Your assignment ::
Determine how many lines in the records below include the word "font" and output that number alone.
(Excerpted records begins)
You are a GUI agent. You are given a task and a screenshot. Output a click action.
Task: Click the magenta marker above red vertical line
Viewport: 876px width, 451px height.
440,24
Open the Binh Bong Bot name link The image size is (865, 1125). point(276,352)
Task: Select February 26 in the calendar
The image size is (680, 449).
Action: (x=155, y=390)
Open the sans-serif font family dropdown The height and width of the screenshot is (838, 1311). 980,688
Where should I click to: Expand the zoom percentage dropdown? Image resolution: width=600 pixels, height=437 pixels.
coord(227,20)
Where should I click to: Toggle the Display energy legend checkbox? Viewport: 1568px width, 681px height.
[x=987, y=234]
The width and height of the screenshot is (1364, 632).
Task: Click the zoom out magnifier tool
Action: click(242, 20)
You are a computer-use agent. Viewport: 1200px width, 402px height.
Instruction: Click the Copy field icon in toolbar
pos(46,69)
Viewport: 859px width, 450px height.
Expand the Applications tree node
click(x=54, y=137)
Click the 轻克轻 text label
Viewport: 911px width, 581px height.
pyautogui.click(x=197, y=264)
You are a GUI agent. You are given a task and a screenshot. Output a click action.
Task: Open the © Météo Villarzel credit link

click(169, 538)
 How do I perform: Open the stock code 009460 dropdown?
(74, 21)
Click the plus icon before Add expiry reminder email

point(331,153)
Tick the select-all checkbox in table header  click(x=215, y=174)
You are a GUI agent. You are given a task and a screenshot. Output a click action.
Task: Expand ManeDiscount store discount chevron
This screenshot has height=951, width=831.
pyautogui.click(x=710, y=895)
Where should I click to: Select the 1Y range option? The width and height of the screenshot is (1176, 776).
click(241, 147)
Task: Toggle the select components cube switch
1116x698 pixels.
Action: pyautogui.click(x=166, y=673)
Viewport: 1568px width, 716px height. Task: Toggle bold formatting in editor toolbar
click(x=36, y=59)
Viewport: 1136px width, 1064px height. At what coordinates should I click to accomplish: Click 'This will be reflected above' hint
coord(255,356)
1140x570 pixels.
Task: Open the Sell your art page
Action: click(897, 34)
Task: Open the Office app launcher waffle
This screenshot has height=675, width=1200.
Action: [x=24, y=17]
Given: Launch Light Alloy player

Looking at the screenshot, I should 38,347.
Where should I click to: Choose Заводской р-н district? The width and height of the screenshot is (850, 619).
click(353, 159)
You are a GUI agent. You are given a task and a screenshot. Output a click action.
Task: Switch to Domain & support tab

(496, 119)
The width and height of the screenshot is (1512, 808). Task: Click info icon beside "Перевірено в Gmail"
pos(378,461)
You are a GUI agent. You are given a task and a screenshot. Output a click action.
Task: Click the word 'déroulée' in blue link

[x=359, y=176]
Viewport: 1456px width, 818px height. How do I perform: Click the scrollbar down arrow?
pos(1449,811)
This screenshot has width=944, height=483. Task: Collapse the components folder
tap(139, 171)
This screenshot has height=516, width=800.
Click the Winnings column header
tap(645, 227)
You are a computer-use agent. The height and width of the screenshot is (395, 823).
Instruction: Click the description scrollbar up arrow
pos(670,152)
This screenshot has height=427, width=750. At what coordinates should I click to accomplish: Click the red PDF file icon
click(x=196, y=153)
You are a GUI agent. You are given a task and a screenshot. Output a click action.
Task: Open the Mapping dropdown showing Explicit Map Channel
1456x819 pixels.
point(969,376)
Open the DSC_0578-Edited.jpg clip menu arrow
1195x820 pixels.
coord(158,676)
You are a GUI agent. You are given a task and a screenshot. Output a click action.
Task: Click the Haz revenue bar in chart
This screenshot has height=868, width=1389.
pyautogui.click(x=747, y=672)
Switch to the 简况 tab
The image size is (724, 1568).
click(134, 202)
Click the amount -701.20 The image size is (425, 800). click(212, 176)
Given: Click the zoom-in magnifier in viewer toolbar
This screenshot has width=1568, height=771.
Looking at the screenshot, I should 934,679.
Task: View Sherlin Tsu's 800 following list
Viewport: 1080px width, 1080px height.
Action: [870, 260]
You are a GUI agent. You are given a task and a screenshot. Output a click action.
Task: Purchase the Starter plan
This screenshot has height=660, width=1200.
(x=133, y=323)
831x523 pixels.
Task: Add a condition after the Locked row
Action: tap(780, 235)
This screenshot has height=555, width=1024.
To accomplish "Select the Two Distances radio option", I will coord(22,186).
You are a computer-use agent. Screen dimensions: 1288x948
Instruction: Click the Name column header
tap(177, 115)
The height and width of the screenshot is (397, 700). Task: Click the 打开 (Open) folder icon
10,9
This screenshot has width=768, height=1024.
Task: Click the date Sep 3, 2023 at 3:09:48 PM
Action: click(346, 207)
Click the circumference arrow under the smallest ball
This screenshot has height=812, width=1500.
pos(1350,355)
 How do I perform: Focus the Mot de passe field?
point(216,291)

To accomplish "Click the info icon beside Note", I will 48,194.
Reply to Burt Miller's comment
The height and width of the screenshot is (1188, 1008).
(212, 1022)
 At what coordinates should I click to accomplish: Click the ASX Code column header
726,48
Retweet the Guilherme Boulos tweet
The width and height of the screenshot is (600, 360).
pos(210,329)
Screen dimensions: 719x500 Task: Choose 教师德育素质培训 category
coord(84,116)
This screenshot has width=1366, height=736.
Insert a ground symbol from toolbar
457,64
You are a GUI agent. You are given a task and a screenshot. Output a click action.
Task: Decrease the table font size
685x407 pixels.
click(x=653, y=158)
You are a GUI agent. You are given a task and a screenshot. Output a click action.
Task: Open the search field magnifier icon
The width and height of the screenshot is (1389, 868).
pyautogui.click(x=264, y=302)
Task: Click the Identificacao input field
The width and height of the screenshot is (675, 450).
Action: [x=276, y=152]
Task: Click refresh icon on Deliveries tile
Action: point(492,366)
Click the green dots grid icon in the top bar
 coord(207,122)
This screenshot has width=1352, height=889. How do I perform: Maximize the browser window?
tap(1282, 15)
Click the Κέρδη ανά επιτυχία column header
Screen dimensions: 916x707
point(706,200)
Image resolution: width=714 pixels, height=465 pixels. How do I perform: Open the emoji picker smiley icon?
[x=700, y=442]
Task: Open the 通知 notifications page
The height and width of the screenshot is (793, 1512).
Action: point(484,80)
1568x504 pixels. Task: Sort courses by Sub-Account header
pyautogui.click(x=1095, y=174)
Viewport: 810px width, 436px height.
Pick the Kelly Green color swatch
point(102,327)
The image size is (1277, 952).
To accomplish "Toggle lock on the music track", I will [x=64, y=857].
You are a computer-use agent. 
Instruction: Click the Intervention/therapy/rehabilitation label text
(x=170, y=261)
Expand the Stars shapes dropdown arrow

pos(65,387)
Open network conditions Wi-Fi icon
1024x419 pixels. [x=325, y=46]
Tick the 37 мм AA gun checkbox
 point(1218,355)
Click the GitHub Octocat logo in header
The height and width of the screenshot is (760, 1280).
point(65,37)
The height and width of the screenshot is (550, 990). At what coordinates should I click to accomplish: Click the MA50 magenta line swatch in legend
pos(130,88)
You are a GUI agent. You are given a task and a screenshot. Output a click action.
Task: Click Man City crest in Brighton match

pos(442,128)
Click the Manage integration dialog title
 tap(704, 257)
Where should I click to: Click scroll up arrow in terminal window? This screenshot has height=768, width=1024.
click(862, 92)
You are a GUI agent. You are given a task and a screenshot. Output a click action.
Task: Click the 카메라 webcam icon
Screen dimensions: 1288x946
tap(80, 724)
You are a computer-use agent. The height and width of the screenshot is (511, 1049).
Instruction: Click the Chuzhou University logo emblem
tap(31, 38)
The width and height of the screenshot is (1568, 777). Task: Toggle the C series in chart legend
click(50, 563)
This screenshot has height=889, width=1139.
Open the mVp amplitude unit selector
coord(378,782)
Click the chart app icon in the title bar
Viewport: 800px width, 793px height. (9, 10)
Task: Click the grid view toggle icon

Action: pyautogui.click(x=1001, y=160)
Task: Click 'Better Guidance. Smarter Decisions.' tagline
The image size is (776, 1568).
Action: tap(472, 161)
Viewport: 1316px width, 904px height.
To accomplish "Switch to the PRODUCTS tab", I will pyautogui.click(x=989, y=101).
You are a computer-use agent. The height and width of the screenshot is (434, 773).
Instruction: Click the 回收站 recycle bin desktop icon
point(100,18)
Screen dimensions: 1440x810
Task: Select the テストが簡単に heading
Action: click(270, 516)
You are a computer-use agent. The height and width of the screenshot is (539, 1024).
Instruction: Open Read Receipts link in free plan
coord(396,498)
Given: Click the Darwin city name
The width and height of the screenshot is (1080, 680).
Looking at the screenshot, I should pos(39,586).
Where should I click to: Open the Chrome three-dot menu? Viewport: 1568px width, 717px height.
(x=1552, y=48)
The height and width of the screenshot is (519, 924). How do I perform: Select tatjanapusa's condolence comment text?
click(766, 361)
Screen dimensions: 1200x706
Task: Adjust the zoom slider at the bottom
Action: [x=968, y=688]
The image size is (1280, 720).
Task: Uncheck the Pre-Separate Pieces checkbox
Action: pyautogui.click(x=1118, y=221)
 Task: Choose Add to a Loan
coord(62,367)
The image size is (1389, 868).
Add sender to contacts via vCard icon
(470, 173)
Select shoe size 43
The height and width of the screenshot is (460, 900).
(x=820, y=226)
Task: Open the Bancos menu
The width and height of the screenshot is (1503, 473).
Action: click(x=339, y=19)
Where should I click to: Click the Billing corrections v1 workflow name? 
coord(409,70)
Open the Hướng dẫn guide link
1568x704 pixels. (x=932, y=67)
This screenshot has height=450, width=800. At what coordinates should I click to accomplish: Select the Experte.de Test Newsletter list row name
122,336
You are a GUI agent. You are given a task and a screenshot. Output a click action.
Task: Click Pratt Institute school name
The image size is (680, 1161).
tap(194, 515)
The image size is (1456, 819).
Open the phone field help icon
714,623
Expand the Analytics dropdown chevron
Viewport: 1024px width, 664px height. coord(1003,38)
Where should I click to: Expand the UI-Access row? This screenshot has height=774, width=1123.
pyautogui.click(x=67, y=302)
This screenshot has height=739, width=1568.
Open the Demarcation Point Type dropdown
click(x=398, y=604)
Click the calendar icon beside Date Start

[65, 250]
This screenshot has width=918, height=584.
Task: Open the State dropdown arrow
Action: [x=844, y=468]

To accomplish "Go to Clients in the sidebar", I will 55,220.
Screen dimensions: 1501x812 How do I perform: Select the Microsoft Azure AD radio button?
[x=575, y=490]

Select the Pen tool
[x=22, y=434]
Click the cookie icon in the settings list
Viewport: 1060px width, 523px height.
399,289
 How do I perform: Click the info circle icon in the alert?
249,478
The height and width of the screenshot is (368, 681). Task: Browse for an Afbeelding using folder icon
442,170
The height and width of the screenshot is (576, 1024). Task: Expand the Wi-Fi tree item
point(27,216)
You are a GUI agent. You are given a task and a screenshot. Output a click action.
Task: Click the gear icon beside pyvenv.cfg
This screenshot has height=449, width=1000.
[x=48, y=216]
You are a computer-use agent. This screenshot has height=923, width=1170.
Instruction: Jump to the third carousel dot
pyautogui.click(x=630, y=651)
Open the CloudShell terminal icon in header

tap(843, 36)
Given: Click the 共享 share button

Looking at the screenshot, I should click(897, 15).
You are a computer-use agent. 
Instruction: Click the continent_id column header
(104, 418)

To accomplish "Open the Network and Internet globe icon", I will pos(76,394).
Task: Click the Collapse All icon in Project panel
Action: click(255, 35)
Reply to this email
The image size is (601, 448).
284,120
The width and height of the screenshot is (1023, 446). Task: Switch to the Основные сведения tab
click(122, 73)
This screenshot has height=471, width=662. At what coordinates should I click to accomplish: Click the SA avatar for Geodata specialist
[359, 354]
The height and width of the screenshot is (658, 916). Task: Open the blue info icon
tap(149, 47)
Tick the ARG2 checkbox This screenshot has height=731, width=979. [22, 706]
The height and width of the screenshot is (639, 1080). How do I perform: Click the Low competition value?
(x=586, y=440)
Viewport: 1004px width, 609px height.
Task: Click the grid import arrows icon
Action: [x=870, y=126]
(Excerpted records ends)
Solution for this exercise ::
2